Os olhos amarelados pareciam brilhar ao encararem os avermelhados que emitiam o mesmo brilho natural, abaixou a pistola. No fim seus temores se tornaram reais, Vic tinha a feito dançar como um boneco, puxando suas cordinhas. Ela se sentiu como se fosse assassinada brutalmente cem vezes em consecutivas em apenas dois segundos, foi a voz de Irene que a ressuscitou. Sentiu a “voz”, seu “outro eu”, seu “demônio” mais perto e dentro dela que antes, não sentia mais nada. Era como se ela e Irene agora fossem uma só, como se Irene, ela mesma, fosse tudo que tivesse. A única que ninguém nunca iria afastar dela, a única em que ela pudesse realmente confiar.

-Atira Elisha... – Vic recuperou a voz.

-Isso tudo é verdade? – Precisava ouvir isso da boca dela.

-Não é hora pra isso agora, ok? Depois eu vou te contar tudo... – Era isso que Elisha queria ouvir. Um efeito interno destruidor, mas bastou.

-Some daqui. – Isso foi pra Kasuya, que sorriu de canto e se levantou esforçadamente.

-Elisha, atira... – Victoria foi interrompida por um tiro sim, mas esse por pouco não acertou seu próprio rosto, encarou Elisha – O que você...

-Foi mal, acabou a munição. – Aquele ar irônico servia pra esconder a dor que estava sentindo. Até que funcionava bem.

-O que você tá fazendo?- Vic falava normalmente agora, sem psicose ou aquele efeito estranho que causava, como se não tivesse feito nada errado.

-Eu errei. – Mentiu de novo – Vai embora logo Ishida, antes que eu resolva retribuir a explosão.

– Ela largou a pistola, estava vazia agora.

Kasuya tinha parado pra observar, mas achou melhor sair dali, senão não iria muito longe naquele estado. Saiu, lentamente e mancando. Era incrível o ver andando depois daquilo, sem duvidas aquele homem era mesmo um monstro.
Ele desapareceu na escuridão, mas o cheiro de pólvora e sangue ficou. Teve a impressão de ver Erin ir embora com ele igual na escola. Mas ela estava ali no chão, desacordada, devia ter delirado. Vic então se recuperou a ponto de poder se levantar.

-Que ótimo... Espero que você esteja feliz. Por causa dessas suas crises bestas estragou tudo! Quero ver como a gente vai achar ele de novo. – Falava como se tudo aquilo fosse normal. Tiros, morte, sangue, traição... Em que mundo ela tinha sido criada afinal?

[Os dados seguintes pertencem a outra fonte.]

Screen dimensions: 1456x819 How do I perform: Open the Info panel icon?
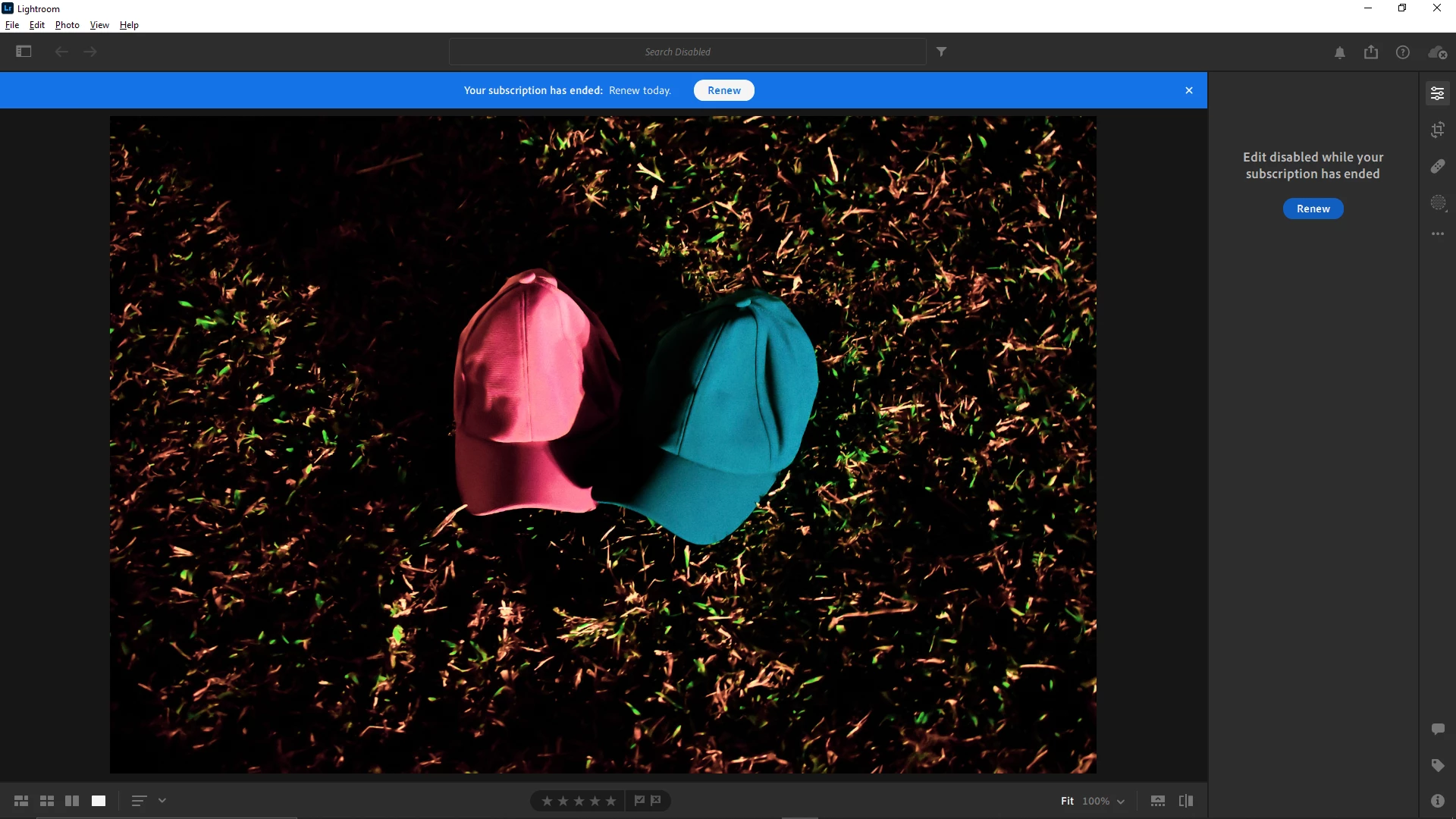tap(1437, 801)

Talvez nesse mesmo, por aqueles dos piores – Se a irmã dele está ali viva, então a gente pode trazer a Yuna de volta também...

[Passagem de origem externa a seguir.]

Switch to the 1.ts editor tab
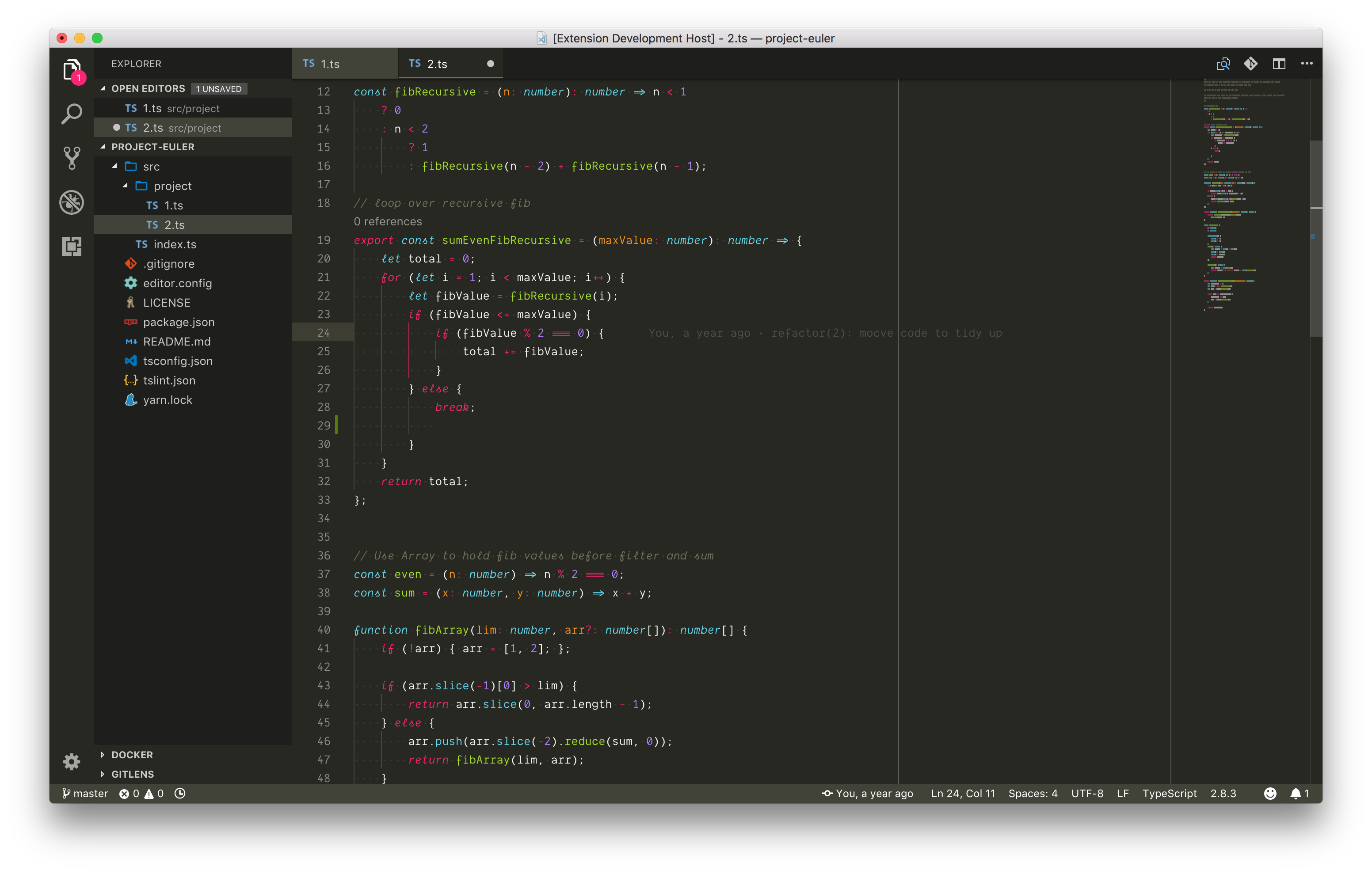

-Você fala tanto da Yuna, mas acha que é isso que ela ia querer? – Elisha encarou Victoria ainda se sentindo um lixo barato – Que você saísse por ai usando e matando os outros só pra vingar ou tentar trazer ela de volta? Você conhecia ela a muito mais tempo e melhor que eu, e ainda não sabe nada sobre ela! Yuna era boazinha! – Elisha se alterou – E por que diabos você diz “a gente”? Você nem consegue negar que eu fui um peão no seu joguinho idiota! Acho que se você mentisse, me enganasse de novo, eu ia ficar bem melhor! Se você quer jogar sozinha, ótimo. Só pára com esse “nós” porque eu tô fora!

Elisha deu as costas pra Victoria e estava indo até Erin, mas parou quando ouviu Vic dizer num tom diferente, parecia demonstrar comoção.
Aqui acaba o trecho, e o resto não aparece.